I’ve been involved in a number of posts on The Customer Collective where there have been some personal attacks by a few social media zealots against some of us that have a more balanced view of the capabilities and tools required for effective B2B selling going forward in this new(est) economy.   Jonathan Farrington1, Dave Brock, Niall Devitt, and I have a somewhat similar opinion of the role of social media.  (These are smart guys.  I recommend you subscribe to their blogs.)

The four of us had an email exchange today after some comments to one of Jonathan’s posts.  The comments sounded like sweeping indictments of “old school,” and the four of us as well.

What’s really worth considering, as Dave Brock pointed out in the email thread, is that people are attacking the four of us for being old school, when we’re all entrenched in the new social media: blogs, Twitter, Facebook, LinkedIn, Plaxo, virtual meetings, and much of the rest.  Are they attacking our not being immersed in the new social media, which you would think might be their mission? No.  They’re attacking us for the opinions we voice about the social media from within the social media environment.2 We’re not outside observers.

Here is an edited slice of my thoughts on the subject of social media zealotry and “old school” from that thread:

ESR has studied the issue of inter-generational selling. It’s a big challenge for companies and for consultants and trainers. It will become even more challenging. How do we “experts” stay relevant to younger salespeople, managers and CEOs is one question. The bigger question is how will younger salespeople become relevant to serious corporate buyers?

Here are a few more questions: The Millennials (Y’ers) show considerably less willingness to follow convention (read process) than those who are older—a generalization, I admit. Salespeople in general have less discipline and process-orientation than professionals, which compounds the problem. B2B customer buying patterns and practices are getting tougher, requiring more discipline, process, strategy, etc. on the part of those who sell to them.

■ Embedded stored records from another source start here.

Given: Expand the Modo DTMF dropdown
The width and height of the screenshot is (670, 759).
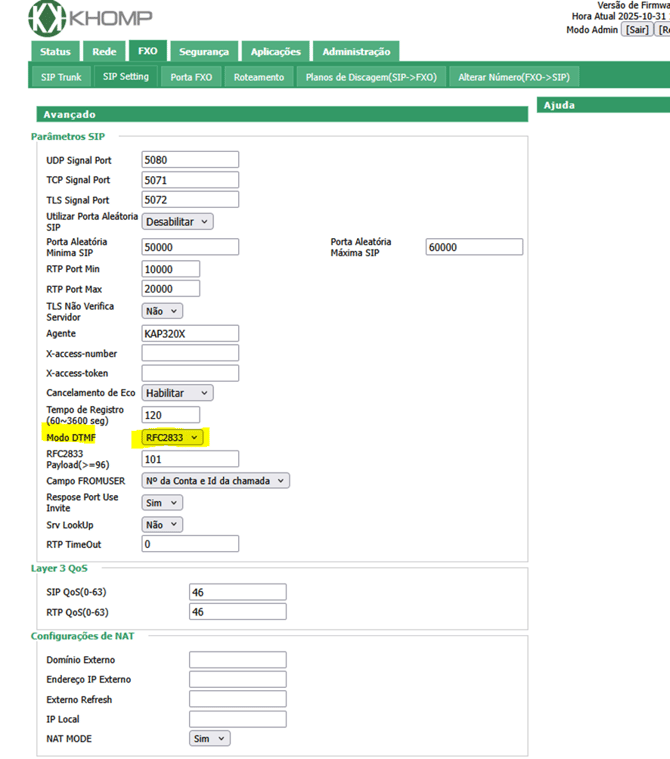Looking at the screenshot, I should point(173,437).
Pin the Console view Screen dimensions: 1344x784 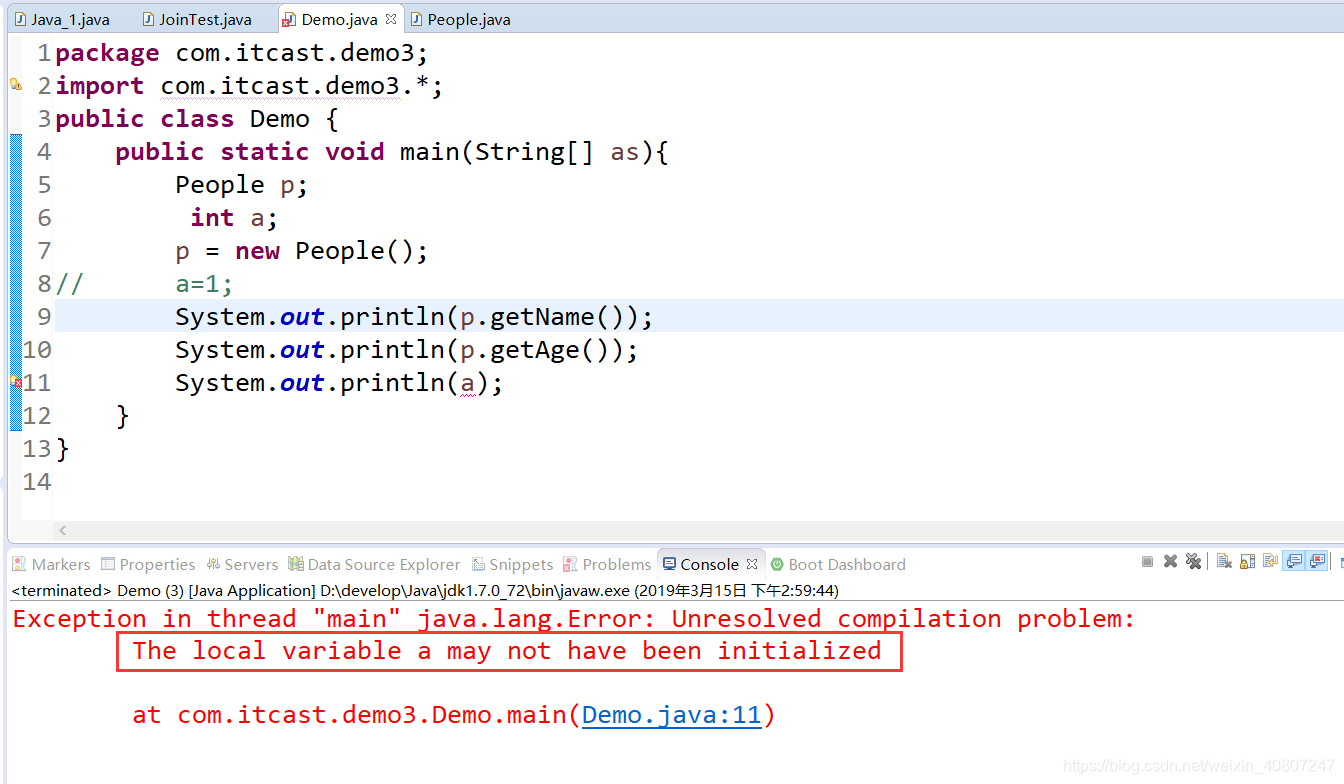pos(1270,561)
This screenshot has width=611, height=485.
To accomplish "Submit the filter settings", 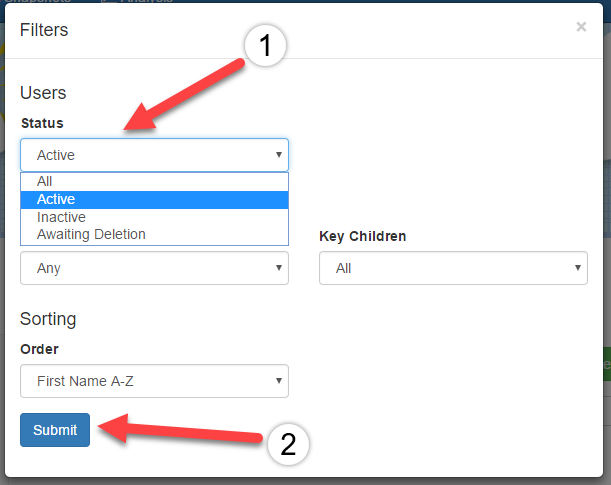I will coord(55,430).
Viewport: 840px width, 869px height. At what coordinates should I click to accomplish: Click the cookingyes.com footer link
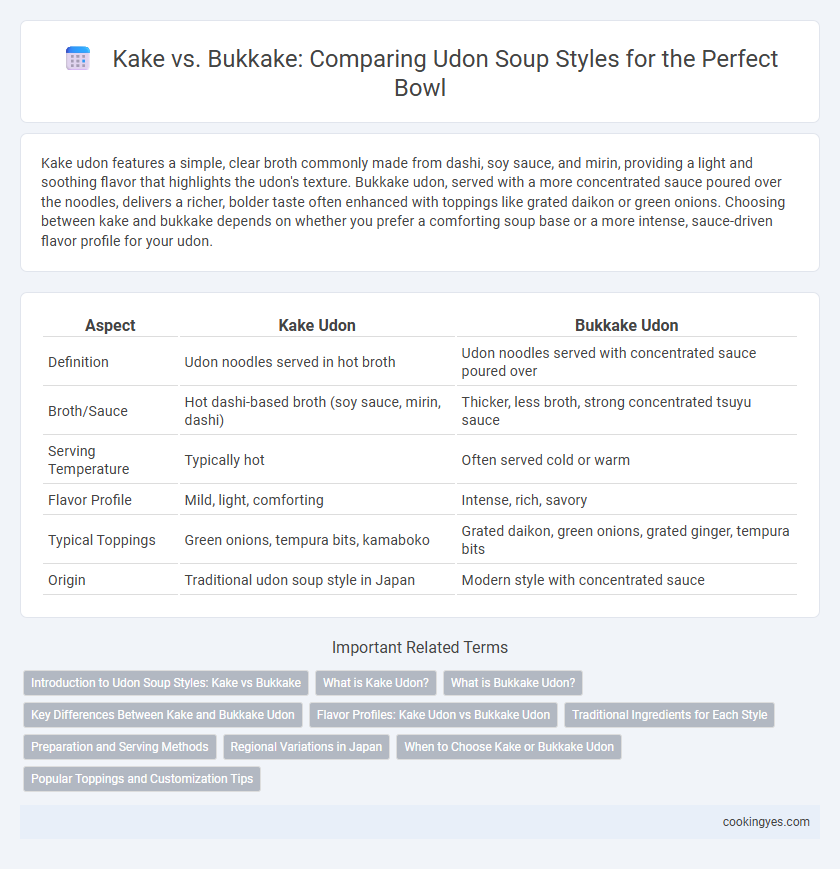[x=766, y=822]
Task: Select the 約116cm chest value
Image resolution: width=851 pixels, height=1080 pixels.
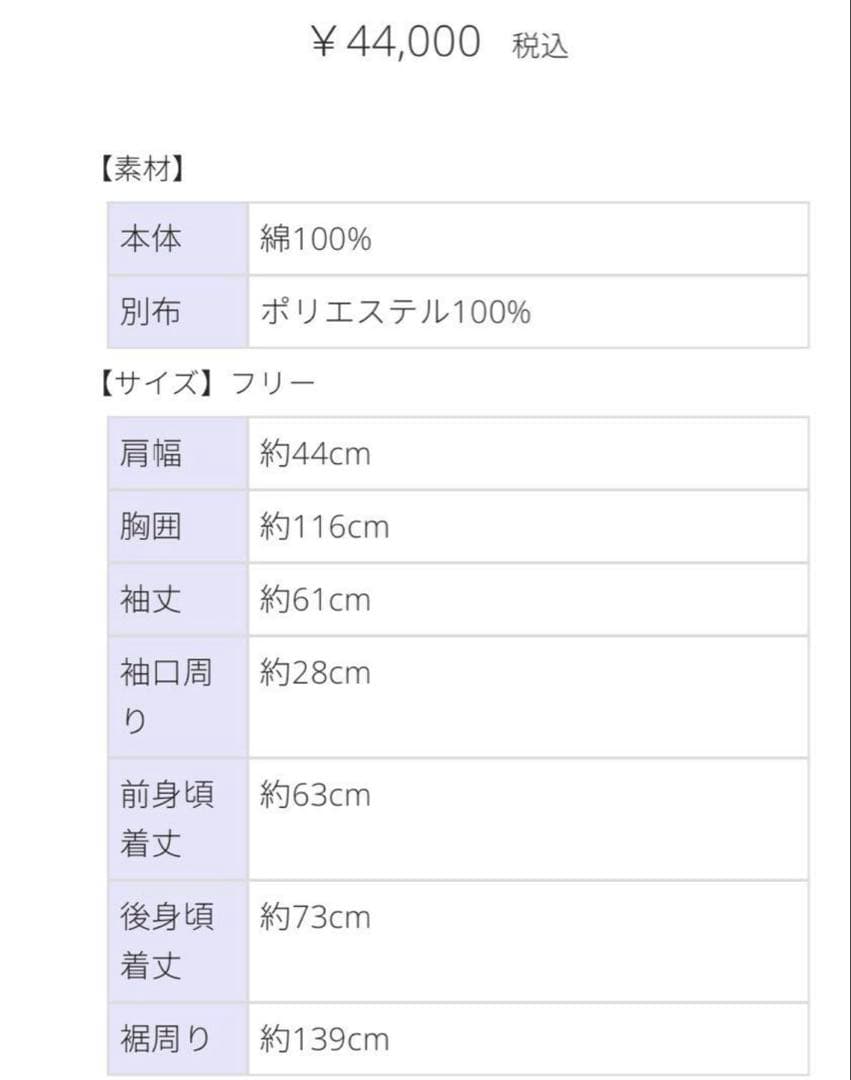Action: [324, 527]
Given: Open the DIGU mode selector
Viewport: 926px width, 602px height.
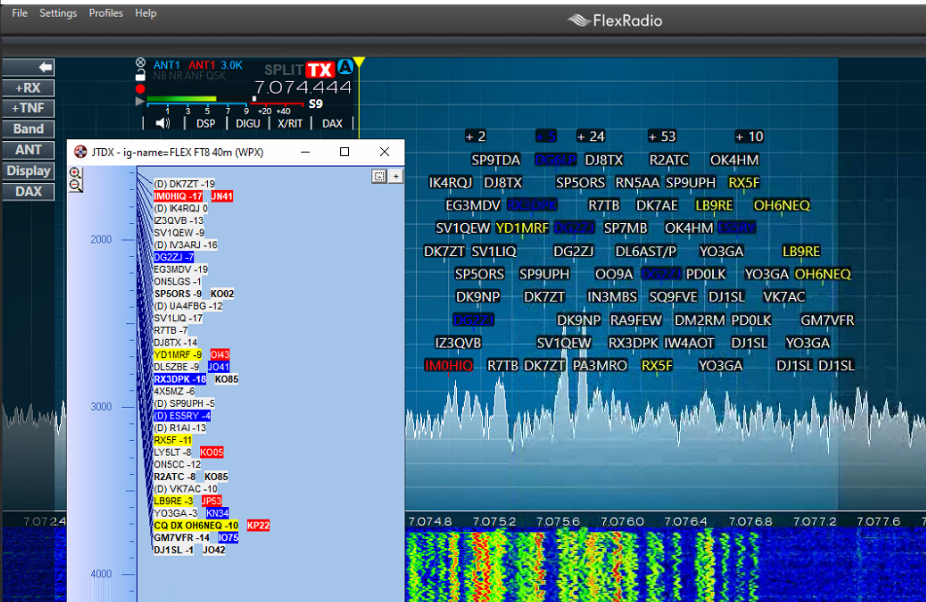Looking at the screenshot, I should coord(247,124).
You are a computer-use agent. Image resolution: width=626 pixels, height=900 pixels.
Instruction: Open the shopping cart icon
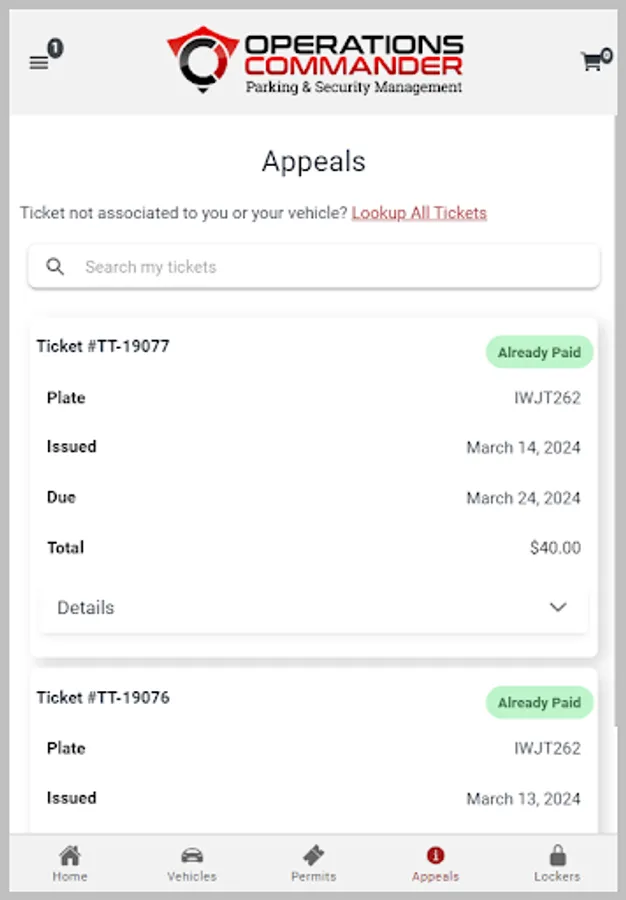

So how will the Millennials, many of whom are rejecting much of what has come before, wind up selling though this capability gap? Answer: Many will not! Companies will have to tighten up their profile for B2B salespeople and a boatload of soft skills with little else won’t be a desired characteristic—not in the kind of serious B2B selling that drives the economy. So the pure social media types will have that to play with that in their spare time, or lock on to a subset of buyers in corporations who may be open to that stuff.

A client of ours went into a very tough negotiation with a well-known company yesterday.  Big, big bucks! They were meeting with a senior strategic procurement executive. Facebook? Twitter? Blogs? Virtual or online anything?  No. Weeks of research, customer profiling, political positioning, testing approaches, strategizing, number crunching, competitive positioning, collaborative brainstorming and one very, very important face-to-face meeting. Is that model going to change in the next few years? Sure, in some sales environments, but not in mission critical areas of most companies over $200 million in sales.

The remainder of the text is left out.